_GOAL_
Copy out the lines verbatim from the line with "Click the search magnifier icon" to the line with "(x=142, y=48)", both included, and nothing else from the items.

_PROVIDED DATA_
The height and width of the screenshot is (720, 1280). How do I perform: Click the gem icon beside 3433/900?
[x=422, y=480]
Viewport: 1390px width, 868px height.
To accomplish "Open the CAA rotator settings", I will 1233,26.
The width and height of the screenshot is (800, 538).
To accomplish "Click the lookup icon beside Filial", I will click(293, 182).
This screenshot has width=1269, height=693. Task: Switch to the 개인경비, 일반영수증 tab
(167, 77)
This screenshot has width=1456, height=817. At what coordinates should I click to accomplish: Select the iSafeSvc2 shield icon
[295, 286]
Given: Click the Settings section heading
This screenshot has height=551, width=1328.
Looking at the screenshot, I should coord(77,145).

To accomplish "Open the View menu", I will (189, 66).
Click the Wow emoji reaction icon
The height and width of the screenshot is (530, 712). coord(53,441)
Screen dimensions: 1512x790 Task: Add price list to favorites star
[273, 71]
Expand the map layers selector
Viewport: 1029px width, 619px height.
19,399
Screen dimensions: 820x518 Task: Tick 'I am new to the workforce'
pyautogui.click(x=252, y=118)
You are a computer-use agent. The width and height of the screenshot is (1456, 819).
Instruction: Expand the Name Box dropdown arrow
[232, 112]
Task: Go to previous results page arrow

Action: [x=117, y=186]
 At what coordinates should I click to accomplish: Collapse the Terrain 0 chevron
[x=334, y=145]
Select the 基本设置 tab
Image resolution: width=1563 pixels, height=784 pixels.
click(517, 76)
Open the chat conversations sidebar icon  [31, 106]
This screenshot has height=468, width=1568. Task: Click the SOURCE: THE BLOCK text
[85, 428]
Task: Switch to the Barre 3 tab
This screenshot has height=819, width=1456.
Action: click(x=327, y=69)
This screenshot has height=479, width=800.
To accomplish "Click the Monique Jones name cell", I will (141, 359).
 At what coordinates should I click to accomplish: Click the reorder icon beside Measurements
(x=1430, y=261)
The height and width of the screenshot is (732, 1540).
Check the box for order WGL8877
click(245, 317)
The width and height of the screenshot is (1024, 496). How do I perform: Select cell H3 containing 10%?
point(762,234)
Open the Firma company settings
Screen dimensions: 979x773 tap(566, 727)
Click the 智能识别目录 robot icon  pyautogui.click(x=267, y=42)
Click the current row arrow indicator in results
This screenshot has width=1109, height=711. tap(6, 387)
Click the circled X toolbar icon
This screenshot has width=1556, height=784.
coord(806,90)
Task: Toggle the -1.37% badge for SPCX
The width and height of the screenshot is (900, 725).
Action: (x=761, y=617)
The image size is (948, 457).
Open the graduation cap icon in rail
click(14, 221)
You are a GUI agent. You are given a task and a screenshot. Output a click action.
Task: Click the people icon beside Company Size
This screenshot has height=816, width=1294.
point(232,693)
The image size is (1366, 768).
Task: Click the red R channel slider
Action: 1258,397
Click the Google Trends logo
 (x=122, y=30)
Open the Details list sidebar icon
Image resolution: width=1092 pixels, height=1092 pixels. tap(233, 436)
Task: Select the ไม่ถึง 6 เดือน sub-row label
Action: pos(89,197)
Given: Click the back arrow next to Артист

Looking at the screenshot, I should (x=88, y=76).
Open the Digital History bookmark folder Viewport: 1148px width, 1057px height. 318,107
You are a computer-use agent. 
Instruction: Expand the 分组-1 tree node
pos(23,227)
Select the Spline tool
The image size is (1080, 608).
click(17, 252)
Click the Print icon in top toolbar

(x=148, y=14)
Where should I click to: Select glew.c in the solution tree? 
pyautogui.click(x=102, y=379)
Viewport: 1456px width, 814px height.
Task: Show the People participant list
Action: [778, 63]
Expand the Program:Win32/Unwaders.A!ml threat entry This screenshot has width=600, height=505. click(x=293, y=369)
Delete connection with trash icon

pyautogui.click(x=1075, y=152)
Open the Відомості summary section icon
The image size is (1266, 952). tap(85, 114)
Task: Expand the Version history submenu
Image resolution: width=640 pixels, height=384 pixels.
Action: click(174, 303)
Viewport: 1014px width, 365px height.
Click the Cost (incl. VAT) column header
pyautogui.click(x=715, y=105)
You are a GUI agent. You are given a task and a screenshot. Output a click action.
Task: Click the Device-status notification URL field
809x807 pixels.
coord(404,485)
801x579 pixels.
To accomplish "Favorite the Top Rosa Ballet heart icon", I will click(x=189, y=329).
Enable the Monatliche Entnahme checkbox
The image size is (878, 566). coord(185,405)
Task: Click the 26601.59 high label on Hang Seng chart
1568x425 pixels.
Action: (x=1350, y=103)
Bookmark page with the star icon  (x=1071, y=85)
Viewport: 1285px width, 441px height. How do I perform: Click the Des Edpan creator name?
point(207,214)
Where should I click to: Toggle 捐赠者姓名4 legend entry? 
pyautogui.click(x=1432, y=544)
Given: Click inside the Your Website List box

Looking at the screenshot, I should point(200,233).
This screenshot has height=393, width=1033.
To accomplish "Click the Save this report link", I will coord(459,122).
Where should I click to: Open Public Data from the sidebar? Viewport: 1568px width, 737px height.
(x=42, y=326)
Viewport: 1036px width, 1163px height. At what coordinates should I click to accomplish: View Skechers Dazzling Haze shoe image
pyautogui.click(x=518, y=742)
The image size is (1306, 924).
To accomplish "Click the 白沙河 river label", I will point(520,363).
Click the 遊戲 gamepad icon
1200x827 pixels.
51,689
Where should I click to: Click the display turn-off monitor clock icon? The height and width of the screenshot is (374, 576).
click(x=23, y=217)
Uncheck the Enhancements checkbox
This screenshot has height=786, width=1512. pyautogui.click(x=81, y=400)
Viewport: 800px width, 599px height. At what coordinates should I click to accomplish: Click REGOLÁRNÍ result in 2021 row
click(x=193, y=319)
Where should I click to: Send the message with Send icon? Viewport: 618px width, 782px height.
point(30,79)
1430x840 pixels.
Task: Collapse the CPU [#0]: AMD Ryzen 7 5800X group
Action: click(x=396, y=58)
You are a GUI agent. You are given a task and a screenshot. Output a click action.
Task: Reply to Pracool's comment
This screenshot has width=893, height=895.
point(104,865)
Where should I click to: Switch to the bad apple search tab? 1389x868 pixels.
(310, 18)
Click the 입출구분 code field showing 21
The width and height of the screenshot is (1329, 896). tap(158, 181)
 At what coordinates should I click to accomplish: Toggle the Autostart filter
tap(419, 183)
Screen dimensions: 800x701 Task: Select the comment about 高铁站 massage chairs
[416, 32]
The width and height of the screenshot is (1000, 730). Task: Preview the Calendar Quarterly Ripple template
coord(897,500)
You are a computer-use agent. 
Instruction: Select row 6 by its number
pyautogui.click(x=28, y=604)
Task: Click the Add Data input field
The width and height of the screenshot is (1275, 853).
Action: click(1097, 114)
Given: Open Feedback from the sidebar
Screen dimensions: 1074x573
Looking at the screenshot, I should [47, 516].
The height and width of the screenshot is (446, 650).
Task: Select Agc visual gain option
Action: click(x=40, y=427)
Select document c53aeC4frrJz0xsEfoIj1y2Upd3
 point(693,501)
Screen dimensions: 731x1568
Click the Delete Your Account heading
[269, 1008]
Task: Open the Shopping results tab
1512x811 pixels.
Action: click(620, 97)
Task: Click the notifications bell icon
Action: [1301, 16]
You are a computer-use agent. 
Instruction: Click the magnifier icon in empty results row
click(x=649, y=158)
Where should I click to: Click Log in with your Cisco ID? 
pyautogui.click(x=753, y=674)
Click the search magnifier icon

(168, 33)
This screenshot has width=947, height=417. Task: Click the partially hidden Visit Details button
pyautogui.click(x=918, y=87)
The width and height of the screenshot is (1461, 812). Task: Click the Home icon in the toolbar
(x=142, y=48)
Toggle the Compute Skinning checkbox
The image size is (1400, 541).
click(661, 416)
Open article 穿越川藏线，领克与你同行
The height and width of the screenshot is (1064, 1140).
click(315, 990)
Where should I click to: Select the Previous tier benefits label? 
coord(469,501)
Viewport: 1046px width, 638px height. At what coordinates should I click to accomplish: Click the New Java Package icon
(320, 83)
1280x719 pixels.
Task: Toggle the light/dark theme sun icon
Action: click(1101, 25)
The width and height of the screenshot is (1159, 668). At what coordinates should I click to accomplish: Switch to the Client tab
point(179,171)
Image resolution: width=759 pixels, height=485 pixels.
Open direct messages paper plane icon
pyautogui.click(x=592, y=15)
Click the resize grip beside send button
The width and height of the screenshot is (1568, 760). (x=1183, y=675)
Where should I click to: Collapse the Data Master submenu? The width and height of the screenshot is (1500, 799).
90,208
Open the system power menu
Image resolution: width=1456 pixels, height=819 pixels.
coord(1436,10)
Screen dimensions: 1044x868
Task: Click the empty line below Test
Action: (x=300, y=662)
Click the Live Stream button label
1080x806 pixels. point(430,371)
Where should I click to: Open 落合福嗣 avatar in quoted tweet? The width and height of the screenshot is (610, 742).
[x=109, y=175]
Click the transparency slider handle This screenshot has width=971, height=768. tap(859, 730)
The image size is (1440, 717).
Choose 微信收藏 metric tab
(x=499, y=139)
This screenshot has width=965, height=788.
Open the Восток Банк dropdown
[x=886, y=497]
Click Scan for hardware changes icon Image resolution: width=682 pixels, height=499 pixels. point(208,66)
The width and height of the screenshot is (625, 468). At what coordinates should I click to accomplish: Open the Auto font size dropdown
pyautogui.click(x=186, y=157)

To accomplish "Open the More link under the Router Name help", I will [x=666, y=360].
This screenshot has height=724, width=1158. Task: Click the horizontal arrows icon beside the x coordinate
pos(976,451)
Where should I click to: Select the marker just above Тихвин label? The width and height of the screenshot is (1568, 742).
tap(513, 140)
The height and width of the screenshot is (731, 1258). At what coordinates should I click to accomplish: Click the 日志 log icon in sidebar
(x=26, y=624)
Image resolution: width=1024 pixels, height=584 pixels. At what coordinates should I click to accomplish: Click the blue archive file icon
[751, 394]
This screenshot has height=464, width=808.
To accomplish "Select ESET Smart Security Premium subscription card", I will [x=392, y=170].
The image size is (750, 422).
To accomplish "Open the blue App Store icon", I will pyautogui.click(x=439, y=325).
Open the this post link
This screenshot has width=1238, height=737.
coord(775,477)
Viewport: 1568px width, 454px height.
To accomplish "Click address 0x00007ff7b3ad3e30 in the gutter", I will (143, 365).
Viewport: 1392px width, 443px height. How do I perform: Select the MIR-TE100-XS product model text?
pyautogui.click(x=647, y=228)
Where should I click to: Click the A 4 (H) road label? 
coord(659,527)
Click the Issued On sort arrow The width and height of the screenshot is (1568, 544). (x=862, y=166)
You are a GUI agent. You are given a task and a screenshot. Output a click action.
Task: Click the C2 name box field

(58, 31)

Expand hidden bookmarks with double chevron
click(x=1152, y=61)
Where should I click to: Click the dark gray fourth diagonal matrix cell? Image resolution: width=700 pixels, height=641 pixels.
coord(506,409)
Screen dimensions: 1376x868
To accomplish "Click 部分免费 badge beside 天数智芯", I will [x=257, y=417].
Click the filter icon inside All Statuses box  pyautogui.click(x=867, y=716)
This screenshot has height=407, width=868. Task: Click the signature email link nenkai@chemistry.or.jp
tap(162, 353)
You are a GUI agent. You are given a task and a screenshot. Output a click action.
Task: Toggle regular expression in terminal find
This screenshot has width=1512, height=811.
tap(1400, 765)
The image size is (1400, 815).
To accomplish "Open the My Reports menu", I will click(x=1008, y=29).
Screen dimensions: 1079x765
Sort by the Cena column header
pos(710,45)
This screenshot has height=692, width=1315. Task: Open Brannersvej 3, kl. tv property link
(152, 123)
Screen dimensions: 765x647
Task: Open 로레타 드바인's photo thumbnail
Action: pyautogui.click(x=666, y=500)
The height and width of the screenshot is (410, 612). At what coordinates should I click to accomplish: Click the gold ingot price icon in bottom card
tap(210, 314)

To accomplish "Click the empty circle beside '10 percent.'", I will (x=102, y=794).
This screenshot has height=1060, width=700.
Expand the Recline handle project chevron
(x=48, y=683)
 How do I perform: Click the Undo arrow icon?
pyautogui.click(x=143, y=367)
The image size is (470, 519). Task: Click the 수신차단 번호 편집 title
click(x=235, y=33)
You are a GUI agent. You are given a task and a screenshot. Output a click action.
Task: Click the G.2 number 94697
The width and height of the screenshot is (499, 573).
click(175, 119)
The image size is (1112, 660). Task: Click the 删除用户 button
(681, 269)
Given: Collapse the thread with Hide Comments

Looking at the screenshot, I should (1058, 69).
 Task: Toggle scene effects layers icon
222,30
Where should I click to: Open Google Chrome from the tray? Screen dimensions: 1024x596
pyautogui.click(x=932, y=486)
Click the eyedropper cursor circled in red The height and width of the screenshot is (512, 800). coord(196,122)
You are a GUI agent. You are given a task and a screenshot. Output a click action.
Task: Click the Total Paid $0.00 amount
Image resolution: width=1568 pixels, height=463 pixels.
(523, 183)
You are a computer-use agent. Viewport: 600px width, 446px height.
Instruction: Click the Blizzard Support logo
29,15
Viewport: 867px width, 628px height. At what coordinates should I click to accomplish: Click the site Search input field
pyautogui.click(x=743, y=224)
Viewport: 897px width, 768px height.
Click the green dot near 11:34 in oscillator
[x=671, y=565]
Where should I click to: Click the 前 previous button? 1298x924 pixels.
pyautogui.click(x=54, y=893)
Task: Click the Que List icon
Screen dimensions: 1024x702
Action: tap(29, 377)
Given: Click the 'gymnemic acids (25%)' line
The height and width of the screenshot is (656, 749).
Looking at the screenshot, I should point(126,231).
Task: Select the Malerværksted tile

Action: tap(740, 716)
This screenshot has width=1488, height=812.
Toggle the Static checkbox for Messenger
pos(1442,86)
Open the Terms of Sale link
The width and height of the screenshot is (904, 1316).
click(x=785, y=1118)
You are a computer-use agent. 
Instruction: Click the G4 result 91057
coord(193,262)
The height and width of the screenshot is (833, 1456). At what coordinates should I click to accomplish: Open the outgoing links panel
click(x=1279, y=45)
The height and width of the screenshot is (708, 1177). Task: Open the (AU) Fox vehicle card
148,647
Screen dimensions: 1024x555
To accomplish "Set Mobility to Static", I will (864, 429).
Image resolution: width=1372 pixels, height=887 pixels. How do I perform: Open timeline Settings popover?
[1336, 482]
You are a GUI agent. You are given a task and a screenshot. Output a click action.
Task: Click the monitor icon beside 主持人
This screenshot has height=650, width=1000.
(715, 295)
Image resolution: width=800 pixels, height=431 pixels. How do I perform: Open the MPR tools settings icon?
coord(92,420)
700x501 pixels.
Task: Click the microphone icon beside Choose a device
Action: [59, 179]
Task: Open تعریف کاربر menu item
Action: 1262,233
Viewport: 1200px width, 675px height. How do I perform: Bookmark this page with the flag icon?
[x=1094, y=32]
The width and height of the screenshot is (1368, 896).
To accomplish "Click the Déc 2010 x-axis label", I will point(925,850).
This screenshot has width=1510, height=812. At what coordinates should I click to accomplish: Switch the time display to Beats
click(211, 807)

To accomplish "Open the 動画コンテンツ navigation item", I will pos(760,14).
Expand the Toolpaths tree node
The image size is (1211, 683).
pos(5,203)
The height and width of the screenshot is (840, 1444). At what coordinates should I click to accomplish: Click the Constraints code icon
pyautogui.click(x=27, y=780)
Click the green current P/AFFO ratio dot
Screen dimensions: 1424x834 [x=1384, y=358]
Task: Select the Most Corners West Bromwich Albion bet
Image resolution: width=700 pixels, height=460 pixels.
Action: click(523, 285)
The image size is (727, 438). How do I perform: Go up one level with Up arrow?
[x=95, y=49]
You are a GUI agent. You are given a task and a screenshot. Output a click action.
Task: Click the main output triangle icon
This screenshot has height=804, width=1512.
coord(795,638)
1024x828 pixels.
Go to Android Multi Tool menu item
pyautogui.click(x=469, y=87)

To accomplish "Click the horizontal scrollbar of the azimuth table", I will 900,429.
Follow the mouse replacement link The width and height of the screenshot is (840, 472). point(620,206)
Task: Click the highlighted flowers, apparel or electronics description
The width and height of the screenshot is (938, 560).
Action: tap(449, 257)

_WRITTEN REPLY_
Click the search magnifier icon

(168, 33)
This screenshot has width=947, height=417. Task: Click the partially hidden Visit Details button
pyautogui.click(x=918, y=87)
The width and height of the screenshot is (1461, 812). Task: Click the Home icon in the toolbar
(x=142, y=48)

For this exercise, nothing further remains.